In April 1942, Flyorov directed two classified letters to Stalin, warning him of the consequences of the development of atomic weapons: "the results will be so overriding [that] it won't be necessary to determine who is to blame for the fact that this work has been neglected in our country."[26] The second letter, by Flyorov and Konstantin Petrzhak, highly emphasized the importance of a "uranium bomb": "it is essential to manufacture a uranium bomb without a delay."[25]
Upon reading the Flyorov letters, Stalin immediately pulled Russian physicists from their respective military services and authorized an atomic bomb project, under engineering physicist Anatoly Alexandrov and nuclear physicist Igor V. Kurchatov.[25] [24] For this purpose, the Laboratory No. 2 near Moscow was established under Kurchatov.[25] Kurchatov was chosen in late 1942 as the technical director of the Soviet bomb program; he was awed by the magnitude of the task but was by no means convinced of its utility against the demands of the front. Abram Ioffe had refused the post as he was too old, and recommended the young Kurchatov.
At the same time, Flyorov was moved to Dubna, where he established the Laboratory of Nuclear Reactions, focusing on synthetic elements and thermal reactions.[24] In late 1942, the State Defense Committee officially delegated the program to the Soviet Army, with major wartime logistical efforts later being supervised by Lavrentiy Beria, the head of NKVD.[22]
In 1945, the Arzamas 16 site, near Moscow, was established under Yakov Zel'dovich and Yuli Khariton who performed calculations on nuclear combustion theory, alongside Isaak Pomeranchuk.[27] Despite early and accelerated efforts, it was reported by historians that efforts on building a bomb using weapon-grade uranium seemed hopeless to Russian scientists.[27] Igor Kurchatov had harboured doubts working towards the uranium bomb, but made progress on a bomb using weapon-grade plutonium after British data was provided by the NKVD.[27]

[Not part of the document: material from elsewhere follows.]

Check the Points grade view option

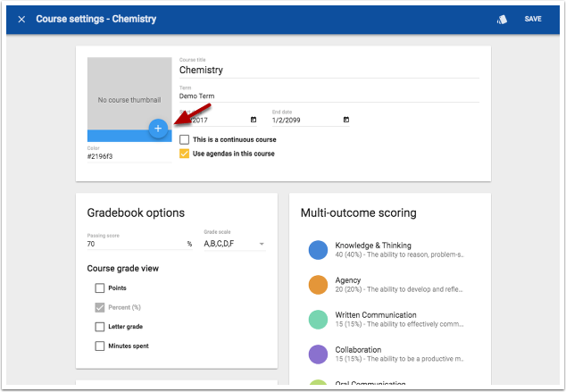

The situation dramatically changed when the Soviet Union learned of the atomic bombings of Hiroshima and Nagasaki in 1945.[28]

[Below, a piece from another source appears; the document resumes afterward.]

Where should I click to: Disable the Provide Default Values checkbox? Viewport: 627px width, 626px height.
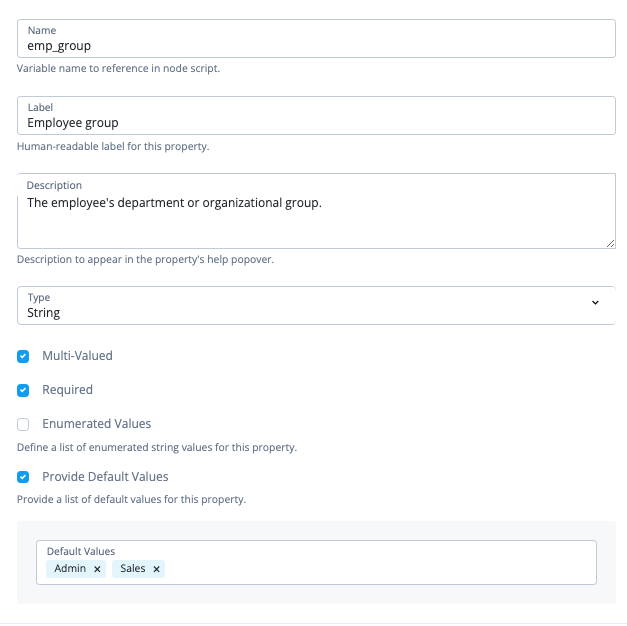tap(23, 477)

Immediately after the atomic bombing, the Soviet Politburo took control of the atomic bomb project by establishing a special committee to oversee the development of nuclear weapons as soon as possible.[28] On 9 April 1946, the Council of Ministers created KB–11 ('Design Bureau-11') that worked towards mapping the first nuclear weapon design, primarily based on the American approach and detonated with weapon-grade plutonium.[28]
Work on the program was accelerated by constructing a nuclear research reactor near Moscow which went critical for the first time on 25 October 1946.[28] Even while this facility was still in the planning stage, a government commission inspected and approved a location east of the Urals for a plutonium production facility similar to the American Hanford Site, with nuclear production reactor much larger in size than the research reactor, combined with a radiochemical extraction factory. Constructed some fifteen miles east of the small town of Kyshtym, this plutonium production complex came to be known as Chelyabinsk-40 and later still, as Mayak.
The area was chosen in part because of its proximity to the Chelyabinsk Tractor Plant which had merged during the war with the evacuated Kharkov Diesel Works and parts of the Leningrad Kirov Plant into a major tank production complex popularly known as "Tankograd". To supply the complex and dozens of other armament works in the area, a huge new power station had gone up in 1942 from which electricity could be drawn. Chelyabinsk province, particularly around the small town of Kyshtym, was also a major gulag station, with some twelve forced labor camps in the area.[29]
See main article: Russian Alsos. From 1941 to 1946, the Soviet Union's Ministry of Foreign Affairs handled the logistics of the atomic bomb project, with Foreign Minister Vyacheslav Molotov controlling the direction of the program.[30] However, Molotov proved to be a weak administrator, and the program stagnated. In contrast to American military administration in their atomic bomb project, the Russians' program was directed by political dignitaries such as Molotov, Lavrentiy Beria, Georgii Malenkov, and Mikhail Pervukhin—there were no military members.
After the atomic bombings of Hiroshima and Nagasaki, the program's leadership changed, when Stalin appointed Lavrentiy Beria on 22 August 1945.[31] Beria is noted for leadership that helped the program to its final implementation.[31]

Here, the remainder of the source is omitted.